Outro ponto levantado pelo estudo é o uso da Internet para cibercrimes e das redes sociais como arma dissimulada para a quebra da coesão nacional. Nesse quesito, Rezende afirma que "o Brasil é extremamente vulnerável a um ataque cibernético".

"Por duas razões: primeiro, por falta de desenvolvimento de produtos na área de defesa cibernética. Havia um projeto de desenvolver sistemas de defesa brasileiros em Campinas, no Centro [de Tecnologia da Informação] Renato Archer, mas isso praticamente foi desativado. Com a saída do governo do PT, passou a ser secundário. O Exército não tem capacidade tecnológica suficiente no comando cibernético, de guerra cibernética, para substituir o que havia antes, essa parceria com o Renato Archer", argumenta Rezende.
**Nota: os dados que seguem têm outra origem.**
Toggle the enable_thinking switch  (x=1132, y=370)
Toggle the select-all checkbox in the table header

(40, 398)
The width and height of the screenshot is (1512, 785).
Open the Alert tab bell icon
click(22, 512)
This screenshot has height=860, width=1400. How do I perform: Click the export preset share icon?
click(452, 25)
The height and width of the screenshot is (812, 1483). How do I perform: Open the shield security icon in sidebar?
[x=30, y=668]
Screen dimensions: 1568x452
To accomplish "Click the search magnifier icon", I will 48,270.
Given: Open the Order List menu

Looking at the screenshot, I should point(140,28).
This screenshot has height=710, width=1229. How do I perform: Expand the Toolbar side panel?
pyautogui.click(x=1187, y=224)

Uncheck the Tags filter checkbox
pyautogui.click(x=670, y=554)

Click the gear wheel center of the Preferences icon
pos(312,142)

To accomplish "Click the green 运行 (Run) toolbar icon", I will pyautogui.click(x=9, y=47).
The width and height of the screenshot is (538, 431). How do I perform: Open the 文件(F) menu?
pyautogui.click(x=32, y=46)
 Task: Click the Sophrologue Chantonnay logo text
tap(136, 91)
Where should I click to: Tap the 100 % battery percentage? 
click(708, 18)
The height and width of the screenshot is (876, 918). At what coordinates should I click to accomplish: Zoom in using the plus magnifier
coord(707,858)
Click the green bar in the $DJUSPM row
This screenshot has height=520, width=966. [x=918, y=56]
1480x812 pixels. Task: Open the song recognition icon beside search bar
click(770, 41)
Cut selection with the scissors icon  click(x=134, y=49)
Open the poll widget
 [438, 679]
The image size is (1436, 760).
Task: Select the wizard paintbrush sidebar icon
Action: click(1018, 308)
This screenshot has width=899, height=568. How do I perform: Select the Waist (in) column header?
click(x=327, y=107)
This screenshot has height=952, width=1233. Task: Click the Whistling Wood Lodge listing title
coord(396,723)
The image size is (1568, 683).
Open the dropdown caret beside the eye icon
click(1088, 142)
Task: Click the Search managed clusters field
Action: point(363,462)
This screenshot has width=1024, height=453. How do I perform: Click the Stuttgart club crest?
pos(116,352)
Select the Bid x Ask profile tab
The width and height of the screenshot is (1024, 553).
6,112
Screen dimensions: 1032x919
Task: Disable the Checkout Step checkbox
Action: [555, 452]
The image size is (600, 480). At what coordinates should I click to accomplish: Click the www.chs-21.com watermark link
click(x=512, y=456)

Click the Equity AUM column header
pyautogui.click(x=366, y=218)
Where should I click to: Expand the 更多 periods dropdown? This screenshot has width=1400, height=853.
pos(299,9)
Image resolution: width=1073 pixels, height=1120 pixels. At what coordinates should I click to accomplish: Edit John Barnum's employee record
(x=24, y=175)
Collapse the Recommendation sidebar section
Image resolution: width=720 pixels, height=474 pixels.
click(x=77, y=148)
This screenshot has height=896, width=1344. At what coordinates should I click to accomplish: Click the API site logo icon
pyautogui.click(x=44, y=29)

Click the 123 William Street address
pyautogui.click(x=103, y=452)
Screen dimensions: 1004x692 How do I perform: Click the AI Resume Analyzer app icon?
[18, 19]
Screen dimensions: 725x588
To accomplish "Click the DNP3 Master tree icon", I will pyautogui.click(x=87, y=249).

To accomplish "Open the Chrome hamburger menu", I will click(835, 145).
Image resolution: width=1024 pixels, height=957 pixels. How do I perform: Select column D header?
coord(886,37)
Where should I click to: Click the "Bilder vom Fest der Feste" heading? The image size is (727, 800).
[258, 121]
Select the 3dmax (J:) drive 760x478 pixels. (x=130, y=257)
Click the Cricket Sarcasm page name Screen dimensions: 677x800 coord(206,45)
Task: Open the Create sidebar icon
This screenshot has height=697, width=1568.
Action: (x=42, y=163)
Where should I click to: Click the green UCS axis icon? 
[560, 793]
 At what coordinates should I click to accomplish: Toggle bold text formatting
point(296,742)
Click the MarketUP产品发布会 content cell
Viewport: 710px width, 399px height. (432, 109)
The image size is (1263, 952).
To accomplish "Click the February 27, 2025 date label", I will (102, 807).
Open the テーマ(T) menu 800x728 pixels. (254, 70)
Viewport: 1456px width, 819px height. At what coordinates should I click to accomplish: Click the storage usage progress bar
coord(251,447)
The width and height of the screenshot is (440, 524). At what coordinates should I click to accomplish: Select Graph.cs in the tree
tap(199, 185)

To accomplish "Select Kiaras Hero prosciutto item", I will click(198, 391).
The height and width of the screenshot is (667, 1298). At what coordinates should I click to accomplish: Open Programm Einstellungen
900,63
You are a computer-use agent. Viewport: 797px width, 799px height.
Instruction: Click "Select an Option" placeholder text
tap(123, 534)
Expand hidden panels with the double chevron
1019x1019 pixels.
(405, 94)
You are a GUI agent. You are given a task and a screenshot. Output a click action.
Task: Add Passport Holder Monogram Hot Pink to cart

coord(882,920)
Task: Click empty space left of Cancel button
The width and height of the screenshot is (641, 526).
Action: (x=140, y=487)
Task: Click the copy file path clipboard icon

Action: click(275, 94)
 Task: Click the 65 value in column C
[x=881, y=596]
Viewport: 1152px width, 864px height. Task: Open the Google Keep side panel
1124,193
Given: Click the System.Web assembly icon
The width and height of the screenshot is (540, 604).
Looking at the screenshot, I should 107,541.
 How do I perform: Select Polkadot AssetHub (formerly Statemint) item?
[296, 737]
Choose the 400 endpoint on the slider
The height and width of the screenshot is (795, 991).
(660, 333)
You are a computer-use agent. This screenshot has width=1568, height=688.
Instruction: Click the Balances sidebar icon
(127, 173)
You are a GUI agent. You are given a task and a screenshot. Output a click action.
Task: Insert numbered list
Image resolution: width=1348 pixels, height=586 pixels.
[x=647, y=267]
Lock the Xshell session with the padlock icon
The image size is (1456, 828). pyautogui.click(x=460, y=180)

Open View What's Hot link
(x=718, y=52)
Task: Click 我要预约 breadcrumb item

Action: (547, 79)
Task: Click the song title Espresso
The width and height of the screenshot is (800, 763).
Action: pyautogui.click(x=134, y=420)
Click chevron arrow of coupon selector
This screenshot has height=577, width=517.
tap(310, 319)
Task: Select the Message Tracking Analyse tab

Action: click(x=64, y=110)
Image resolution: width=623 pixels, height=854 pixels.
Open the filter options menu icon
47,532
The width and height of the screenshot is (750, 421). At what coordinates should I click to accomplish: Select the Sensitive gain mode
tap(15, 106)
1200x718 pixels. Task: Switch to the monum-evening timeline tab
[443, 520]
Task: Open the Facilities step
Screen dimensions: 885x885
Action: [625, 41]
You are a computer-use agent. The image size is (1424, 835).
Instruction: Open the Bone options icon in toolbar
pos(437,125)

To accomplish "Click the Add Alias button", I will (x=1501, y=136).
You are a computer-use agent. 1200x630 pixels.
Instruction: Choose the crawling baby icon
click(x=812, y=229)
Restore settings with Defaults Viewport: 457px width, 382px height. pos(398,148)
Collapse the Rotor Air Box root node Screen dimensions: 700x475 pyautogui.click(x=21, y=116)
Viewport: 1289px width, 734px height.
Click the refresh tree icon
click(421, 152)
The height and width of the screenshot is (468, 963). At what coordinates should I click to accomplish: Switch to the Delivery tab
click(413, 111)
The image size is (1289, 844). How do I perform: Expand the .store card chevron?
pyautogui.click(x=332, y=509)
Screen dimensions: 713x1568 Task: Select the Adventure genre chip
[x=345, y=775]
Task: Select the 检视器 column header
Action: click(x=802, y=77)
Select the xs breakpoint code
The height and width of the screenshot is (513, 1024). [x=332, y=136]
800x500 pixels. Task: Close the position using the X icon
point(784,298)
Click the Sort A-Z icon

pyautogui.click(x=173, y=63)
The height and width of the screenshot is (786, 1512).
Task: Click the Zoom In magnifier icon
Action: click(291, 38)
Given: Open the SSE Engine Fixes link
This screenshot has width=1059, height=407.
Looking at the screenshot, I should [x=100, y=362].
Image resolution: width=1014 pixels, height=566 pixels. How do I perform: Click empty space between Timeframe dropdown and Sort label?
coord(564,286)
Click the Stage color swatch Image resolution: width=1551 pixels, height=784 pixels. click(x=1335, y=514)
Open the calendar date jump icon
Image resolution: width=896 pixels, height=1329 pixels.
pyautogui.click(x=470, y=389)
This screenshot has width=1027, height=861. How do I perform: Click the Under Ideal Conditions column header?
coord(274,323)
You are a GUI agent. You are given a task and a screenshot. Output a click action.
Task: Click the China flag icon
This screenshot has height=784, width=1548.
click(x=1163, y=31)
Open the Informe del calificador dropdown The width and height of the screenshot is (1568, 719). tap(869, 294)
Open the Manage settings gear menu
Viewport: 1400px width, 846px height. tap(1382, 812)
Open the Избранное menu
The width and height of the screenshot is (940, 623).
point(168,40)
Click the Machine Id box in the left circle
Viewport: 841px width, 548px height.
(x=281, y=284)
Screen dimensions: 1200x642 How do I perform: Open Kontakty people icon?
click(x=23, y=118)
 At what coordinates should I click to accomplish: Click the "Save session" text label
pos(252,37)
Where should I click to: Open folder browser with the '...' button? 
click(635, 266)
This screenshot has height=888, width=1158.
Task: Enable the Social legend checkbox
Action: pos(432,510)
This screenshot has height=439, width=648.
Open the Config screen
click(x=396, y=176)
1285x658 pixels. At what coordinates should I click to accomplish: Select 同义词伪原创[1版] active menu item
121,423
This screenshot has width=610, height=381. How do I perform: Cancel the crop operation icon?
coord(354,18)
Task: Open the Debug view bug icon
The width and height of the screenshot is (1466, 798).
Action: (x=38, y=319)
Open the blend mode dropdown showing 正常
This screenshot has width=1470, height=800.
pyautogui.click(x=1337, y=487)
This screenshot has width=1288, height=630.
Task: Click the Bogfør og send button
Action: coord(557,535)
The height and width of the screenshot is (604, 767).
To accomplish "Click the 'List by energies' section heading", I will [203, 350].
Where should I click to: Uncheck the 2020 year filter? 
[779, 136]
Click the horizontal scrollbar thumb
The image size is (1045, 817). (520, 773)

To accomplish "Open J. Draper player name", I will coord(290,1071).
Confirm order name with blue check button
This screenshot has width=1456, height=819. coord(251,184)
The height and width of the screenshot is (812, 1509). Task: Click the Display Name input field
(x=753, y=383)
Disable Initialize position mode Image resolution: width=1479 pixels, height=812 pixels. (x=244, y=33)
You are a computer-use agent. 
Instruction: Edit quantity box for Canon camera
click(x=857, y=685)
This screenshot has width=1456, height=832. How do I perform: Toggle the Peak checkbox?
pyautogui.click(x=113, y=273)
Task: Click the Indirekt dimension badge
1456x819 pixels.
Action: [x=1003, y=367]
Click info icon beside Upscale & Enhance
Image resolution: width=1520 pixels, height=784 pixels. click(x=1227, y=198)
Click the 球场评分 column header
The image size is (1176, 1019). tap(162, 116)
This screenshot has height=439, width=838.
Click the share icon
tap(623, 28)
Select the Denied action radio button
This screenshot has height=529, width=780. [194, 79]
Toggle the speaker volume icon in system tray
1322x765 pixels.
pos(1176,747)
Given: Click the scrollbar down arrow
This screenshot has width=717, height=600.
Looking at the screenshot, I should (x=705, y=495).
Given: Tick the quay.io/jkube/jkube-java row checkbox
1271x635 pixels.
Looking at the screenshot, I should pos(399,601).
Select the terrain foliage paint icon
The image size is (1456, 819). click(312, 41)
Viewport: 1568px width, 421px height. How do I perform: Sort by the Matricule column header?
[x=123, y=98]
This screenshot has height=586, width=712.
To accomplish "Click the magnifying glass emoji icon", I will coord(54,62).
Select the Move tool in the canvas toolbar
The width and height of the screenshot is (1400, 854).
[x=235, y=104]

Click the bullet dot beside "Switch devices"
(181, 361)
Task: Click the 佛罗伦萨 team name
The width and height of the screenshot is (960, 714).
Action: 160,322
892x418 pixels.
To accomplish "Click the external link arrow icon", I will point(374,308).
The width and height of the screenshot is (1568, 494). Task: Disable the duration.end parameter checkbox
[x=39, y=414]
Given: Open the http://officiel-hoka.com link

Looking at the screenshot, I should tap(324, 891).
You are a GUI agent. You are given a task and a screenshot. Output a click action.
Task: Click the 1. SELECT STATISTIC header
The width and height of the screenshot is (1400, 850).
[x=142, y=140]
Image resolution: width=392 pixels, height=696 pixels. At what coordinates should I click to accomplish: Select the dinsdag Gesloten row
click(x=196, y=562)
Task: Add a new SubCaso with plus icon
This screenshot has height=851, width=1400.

Ele acrescenta que a falta de hábito em usar sistemas de criptografia também é um problema. "O funcionário público brasileiro não se habituou a utilizar os sistemas de criptografia que estão disponíveis para ele. É um problema cultural, simplesmente não usa porque tem preguiça. Ou seja, favorece ataques cibernéticos. Isso inclusive na área de relações exteriores. O Itamaraty tem sistemas de proteção e sofre com esse problema cultural", conclui Rezende.
Já Colares destaca que o Brasil tem "uma dinâmica muito complexa nos fluxos de informação". Ele alerta que essa dinâmica complexa, somada ao status do Brasil de ser um dos países com mais usuários de redes sociais, representa "um grande desafio para o próximo governo" na questão de segurança nacional, tanto para impedir que o crime organizado use as redes para expandir sua atuação quanto para impedir que elas se tornem uma arma para governos estrangeiros.
"Acho que esse é um desafio que o próximo governo vai ter de enfrentar, seja de esquerda ou de direita. É fazer com que as informações não representem algum tipo de instabilidade social, política e econômica internamente", finaliza Colares.